▶ [Exercise]: Go through the data below. Pull out every line that has the word "avatar".

(Records contained in a dataset)
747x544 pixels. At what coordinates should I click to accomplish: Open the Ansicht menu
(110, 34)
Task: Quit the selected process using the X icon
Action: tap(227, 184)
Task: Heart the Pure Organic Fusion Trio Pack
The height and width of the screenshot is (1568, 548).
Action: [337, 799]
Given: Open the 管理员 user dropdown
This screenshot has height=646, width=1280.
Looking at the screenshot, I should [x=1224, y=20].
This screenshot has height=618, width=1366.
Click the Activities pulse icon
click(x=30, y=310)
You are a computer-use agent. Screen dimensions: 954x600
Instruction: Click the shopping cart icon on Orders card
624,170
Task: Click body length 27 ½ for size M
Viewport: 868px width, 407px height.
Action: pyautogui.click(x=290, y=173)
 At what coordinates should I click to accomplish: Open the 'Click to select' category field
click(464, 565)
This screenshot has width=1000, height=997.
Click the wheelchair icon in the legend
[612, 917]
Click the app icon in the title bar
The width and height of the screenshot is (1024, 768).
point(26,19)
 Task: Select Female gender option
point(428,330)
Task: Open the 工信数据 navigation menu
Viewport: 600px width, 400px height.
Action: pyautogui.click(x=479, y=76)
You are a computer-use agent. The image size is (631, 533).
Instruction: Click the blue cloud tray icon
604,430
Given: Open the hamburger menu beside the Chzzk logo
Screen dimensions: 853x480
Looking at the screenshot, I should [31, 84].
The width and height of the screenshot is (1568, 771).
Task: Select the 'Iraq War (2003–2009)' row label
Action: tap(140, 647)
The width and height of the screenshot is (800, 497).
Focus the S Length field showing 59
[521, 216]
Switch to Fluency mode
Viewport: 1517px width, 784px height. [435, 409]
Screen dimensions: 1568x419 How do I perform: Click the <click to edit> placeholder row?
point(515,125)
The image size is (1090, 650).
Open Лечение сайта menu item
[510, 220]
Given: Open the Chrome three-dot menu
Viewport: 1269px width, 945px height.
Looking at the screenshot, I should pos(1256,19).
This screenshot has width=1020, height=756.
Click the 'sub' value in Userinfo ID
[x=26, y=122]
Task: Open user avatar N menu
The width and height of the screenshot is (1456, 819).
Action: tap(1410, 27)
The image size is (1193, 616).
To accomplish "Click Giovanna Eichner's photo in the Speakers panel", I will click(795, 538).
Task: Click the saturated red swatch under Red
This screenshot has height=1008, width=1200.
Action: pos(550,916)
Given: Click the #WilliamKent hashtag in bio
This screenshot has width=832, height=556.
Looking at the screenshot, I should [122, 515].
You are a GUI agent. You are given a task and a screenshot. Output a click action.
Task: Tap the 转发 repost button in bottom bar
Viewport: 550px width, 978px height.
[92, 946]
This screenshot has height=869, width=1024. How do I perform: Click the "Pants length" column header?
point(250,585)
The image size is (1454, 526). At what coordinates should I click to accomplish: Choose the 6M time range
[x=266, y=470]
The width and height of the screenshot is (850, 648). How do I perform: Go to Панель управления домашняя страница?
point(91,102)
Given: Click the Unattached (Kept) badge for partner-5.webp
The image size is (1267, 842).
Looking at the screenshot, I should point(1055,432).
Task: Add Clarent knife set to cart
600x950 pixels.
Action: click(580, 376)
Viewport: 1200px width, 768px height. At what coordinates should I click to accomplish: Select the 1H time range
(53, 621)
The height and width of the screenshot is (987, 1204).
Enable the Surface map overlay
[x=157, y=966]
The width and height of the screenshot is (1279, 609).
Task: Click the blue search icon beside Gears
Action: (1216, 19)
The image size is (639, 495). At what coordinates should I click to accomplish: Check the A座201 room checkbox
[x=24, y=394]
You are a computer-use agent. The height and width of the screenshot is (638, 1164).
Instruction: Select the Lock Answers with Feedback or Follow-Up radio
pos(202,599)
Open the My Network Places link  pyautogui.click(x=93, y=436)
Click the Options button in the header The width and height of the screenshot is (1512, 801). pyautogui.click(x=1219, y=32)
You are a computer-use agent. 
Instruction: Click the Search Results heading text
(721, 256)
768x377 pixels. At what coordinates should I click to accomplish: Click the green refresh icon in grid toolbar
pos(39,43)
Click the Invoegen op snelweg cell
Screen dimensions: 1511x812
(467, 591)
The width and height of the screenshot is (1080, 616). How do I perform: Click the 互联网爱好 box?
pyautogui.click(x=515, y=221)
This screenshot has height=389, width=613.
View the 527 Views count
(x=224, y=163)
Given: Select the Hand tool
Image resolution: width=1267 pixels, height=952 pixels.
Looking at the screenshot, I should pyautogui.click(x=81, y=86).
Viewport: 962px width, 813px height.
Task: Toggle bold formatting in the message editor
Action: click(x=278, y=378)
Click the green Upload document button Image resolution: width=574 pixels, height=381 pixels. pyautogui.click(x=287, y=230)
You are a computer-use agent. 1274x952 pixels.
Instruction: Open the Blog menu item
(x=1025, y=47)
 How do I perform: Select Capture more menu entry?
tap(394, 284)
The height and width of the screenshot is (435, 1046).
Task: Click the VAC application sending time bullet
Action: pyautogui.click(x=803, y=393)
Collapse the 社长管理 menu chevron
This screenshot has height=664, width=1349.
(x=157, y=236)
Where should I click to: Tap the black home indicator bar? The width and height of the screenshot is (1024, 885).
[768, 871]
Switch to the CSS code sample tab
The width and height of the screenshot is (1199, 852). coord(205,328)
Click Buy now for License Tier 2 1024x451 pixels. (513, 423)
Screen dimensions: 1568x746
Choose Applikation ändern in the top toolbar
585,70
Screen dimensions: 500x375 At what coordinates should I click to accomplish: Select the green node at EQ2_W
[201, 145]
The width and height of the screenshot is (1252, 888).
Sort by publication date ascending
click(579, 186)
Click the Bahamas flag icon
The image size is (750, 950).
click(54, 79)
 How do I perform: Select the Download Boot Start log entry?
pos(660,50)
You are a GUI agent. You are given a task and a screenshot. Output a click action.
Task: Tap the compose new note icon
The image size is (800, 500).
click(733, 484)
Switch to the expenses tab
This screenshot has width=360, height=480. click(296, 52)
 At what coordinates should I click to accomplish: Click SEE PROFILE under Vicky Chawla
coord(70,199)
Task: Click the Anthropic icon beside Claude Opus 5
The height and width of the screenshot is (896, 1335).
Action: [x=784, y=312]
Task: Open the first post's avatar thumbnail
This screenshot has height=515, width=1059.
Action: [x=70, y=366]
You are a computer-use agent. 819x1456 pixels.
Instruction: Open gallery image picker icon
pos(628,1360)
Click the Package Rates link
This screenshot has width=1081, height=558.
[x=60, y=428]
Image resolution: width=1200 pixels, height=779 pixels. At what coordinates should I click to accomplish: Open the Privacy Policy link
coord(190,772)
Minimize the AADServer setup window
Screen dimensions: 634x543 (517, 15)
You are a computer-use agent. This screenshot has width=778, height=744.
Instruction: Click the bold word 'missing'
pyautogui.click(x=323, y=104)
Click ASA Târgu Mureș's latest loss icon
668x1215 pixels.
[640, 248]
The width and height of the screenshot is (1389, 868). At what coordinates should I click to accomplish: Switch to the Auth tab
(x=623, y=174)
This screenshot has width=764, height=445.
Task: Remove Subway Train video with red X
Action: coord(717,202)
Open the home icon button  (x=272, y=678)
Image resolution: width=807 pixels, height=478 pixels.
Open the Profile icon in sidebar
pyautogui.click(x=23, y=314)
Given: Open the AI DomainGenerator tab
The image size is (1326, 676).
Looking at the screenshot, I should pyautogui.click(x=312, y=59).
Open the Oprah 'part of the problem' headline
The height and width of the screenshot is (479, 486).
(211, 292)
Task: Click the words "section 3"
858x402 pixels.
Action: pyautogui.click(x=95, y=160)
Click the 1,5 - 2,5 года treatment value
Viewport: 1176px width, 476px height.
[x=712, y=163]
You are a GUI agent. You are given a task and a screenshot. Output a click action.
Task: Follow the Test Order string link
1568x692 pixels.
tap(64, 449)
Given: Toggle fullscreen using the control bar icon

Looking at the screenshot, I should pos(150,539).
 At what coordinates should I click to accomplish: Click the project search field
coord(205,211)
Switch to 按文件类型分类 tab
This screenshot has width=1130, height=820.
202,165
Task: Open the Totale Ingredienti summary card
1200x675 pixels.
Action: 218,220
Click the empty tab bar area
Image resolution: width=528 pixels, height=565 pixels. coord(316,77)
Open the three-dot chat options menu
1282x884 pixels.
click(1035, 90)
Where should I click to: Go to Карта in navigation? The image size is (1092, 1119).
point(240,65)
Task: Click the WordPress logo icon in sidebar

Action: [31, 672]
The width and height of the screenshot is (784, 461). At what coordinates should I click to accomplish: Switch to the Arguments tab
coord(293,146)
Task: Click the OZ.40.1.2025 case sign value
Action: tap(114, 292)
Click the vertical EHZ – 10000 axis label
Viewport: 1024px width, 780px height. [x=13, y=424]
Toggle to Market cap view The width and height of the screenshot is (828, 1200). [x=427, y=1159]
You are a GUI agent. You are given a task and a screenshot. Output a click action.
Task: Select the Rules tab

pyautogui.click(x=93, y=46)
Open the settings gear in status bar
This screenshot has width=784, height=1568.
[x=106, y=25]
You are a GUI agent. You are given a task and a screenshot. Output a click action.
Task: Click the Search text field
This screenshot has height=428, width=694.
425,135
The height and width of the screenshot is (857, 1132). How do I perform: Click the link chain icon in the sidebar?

▶ [Worked solution]:
Task: Open user avatar N menu
Task: Open the first post's avatar thumbnail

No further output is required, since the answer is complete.